What you need to do -
What is the number of lines in the data holding the word "resolution"? Give that number by itself.

Data under study -
※ ※ ※

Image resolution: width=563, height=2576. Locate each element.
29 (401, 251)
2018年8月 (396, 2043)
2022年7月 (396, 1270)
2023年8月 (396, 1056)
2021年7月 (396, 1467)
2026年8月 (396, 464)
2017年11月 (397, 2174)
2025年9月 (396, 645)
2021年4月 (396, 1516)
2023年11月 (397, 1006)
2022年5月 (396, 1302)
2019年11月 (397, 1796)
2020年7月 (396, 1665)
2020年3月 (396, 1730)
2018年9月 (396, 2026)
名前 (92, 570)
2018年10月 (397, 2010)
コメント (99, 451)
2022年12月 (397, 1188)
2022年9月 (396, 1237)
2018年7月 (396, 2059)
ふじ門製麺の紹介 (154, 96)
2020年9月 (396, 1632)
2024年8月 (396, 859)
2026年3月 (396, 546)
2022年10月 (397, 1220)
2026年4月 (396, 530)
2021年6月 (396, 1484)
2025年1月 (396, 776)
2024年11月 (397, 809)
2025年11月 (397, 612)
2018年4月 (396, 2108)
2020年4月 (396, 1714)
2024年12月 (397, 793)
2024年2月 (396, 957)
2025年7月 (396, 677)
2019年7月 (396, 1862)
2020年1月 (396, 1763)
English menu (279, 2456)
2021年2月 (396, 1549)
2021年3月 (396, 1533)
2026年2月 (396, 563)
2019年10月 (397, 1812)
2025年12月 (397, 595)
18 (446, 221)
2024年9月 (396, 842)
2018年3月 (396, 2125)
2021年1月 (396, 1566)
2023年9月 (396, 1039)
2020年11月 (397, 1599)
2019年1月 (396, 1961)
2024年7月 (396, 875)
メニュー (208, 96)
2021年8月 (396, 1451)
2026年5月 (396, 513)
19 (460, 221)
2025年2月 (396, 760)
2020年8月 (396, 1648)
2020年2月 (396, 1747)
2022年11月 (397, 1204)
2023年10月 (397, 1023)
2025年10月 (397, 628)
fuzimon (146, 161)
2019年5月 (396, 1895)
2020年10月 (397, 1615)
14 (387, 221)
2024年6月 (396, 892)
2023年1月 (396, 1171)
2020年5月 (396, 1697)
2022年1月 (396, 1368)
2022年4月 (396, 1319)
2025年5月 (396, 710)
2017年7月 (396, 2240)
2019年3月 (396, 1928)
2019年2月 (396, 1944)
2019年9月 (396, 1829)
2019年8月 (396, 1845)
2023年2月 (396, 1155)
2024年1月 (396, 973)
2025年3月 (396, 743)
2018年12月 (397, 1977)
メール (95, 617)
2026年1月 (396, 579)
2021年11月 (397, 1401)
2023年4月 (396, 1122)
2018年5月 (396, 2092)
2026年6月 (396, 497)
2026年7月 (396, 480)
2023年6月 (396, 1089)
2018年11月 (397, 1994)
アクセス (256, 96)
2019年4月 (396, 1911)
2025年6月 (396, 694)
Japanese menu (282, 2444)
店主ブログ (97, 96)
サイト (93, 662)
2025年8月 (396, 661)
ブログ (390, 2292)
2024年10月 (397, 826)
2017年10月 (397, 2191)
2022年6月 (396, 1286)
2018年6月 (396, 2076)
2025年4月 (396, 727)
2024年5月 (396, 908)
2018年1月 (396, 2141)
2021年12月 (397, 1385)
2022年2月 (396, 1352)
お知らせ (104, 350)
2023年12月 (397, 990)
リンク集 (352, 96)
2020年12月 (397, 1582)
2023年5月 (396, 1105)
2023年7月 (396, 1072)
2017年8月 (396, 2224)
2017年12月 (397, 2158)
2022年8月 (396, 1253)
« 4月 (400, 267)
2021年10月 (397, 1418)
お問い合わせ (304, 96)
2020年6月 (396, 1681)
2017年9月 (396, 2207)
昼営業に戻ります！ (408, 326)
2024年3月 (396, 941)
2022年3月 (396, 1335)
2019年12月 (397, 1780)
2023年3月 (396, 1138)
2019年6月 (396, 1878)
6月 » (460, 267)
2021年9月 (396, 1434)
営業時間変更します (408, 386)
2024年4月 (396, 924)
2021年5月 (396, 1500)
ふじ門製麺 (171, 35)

※ ※ ※

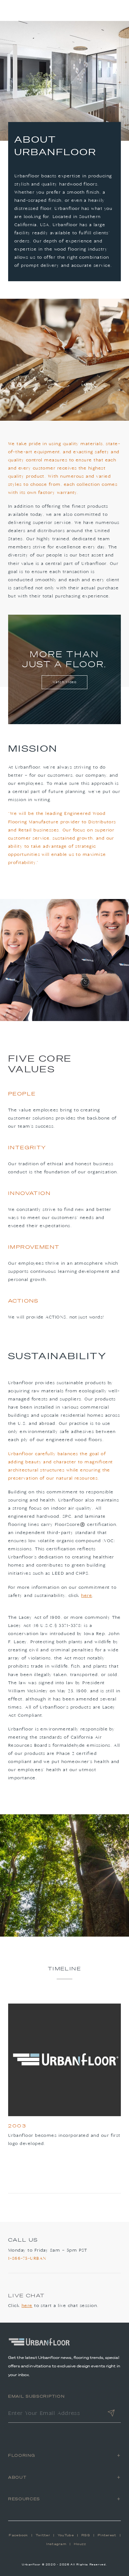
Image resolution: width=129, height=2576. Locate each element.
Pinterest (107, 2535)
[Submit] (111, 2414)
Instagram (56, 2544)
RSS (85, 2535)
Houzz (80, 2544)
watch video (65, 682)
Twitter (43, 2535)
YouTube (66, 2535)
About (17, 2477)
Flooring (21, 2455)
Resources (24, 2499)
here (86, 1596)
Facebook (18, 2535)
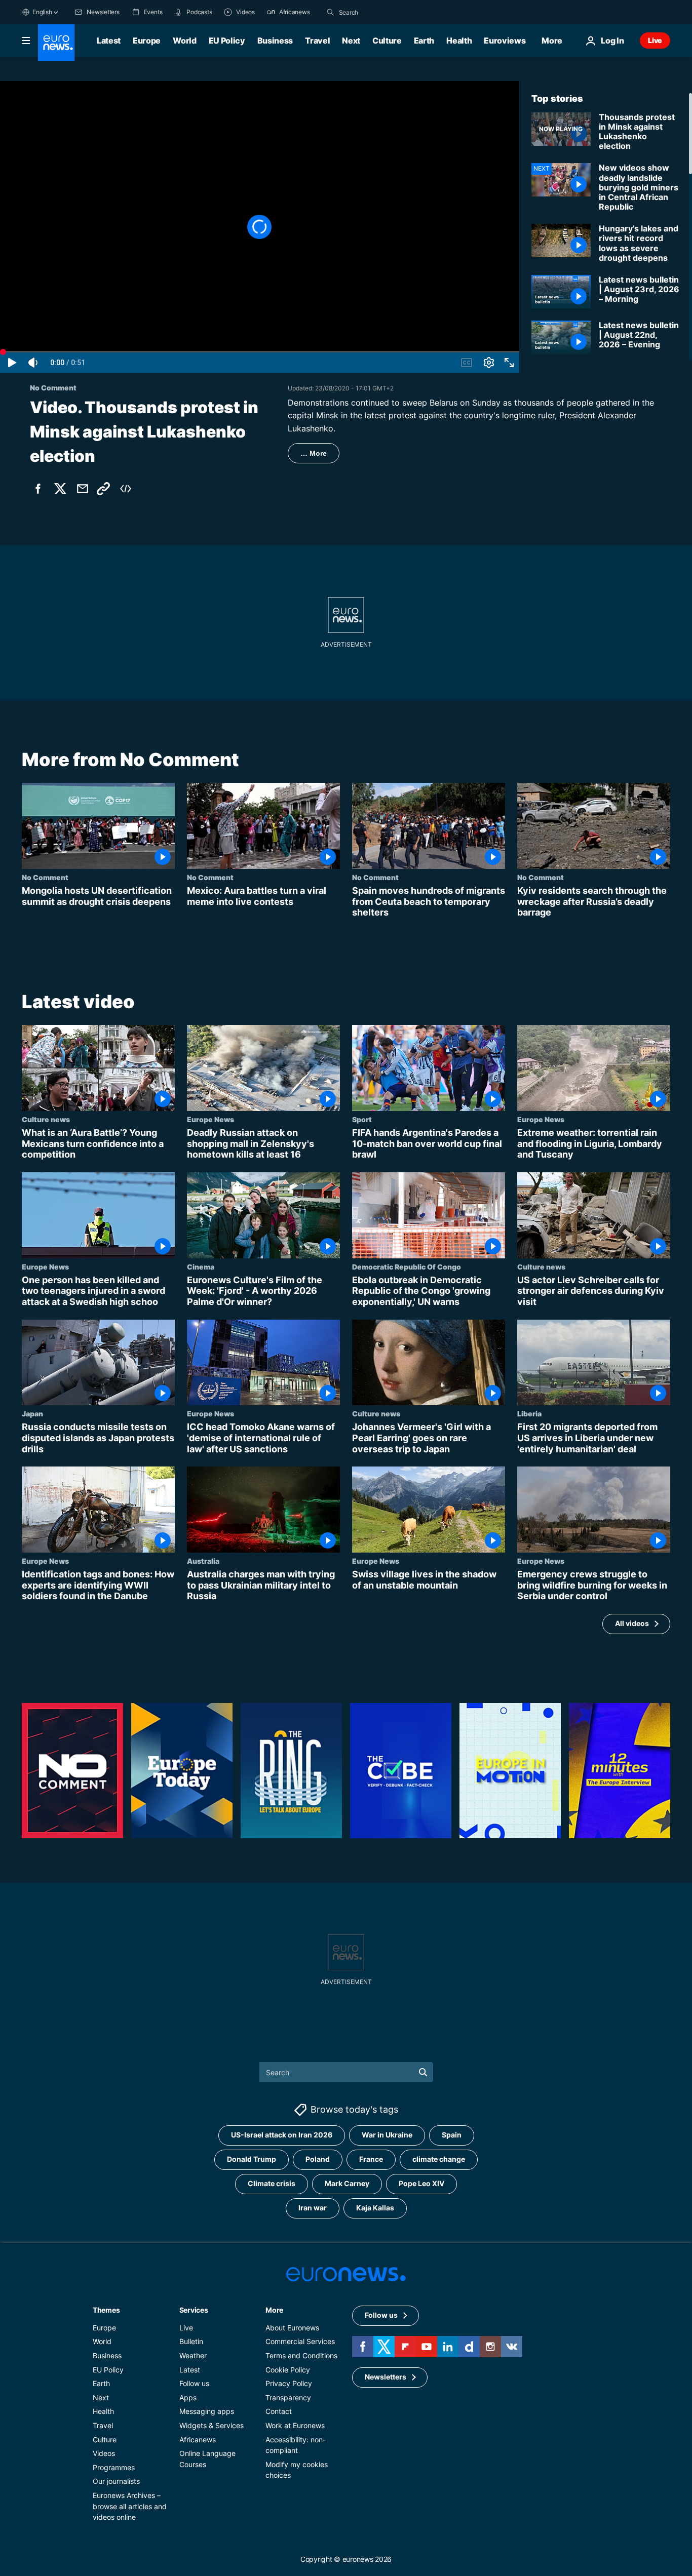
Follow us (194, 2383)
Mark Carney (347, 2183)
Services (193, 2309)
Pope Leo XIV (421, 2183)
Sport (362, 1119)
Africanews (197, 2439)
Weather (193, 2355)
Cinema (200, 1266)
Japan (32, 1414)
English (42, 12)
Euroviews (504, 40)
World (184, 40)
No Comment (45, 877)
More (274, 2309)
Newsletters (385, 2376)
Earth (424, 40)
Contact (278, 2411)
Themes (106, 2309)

※ ※ ※

Expected answer -
2